Nonetheless, Mr Harding is undeniably in a pickle. He reportedly spent much of last week closeted with advisers preparing for his appearance tomorrow. If he is to keep his job, he will have to show that he was not party to the misleading of Mr Justice Eady. Whoever was must take the rap. The lesson of the far more serious and ramifying phone-hacking scandal at The Times's former sibling, the News of the World, is that doing nothing makes things worse.

 

Should Guardian still see the bigger picture?

Experience has taught me that re-designs usually grow on you. In fact, I have already got used to The Guardian's recent re-ordering of its deck chairs, which was occasioned by a need to save money.

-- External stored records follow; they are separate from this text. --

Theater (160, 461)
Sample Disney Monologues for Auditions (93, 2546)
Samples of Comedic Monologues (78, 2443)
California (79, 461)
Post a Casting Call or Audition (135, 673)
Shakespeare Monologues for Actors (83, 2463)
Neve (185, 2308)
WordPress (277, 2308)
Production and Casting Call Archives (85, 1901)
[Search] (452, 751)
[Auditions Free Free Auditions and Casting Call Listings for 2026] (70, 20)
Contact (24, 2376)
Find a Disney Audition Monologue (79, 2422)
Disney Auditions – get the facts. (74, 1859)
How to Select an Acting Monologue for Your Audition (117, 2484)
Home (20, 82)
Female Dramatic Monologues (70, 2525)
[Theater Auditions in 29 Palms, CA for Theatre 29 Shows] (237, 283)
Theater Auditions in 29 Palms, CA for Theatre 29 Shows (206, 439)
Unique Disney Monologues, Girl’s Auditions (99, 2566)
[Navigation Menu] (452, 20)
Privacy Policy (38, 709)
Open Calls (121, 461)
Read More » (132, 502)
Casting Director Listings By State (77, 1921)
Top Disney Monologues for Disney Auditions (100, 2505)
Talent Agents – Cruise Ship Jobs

But I am perplexed by one thing – the paper's retention of its centre picture spread across two pages. It is often an arresting feature, but it seems more of a luxury in a slimmed-down paper that has lost some of its comment space. A big picture may be cheaper than words, but the pages are still expensive newsprint, and could be used for more down-to-earth journalistic purposes.

 

Bankers are not the only undeserving ones

Sly Bailey, chief executive of Trinity Mirror, is reportedly on holiday in Barbados, and may therefore be unaware of the latest expression of investor anger at her enormous pay packet. She has pocketed around £12.5m during her nine years at the helm, during which time the company's share price has fallen nearly 90 per cent. If she were a banker, the Daily Mirror would be up in arms, the more so as it was announced last week that there will be a further 75 redundancies at the group's national titles.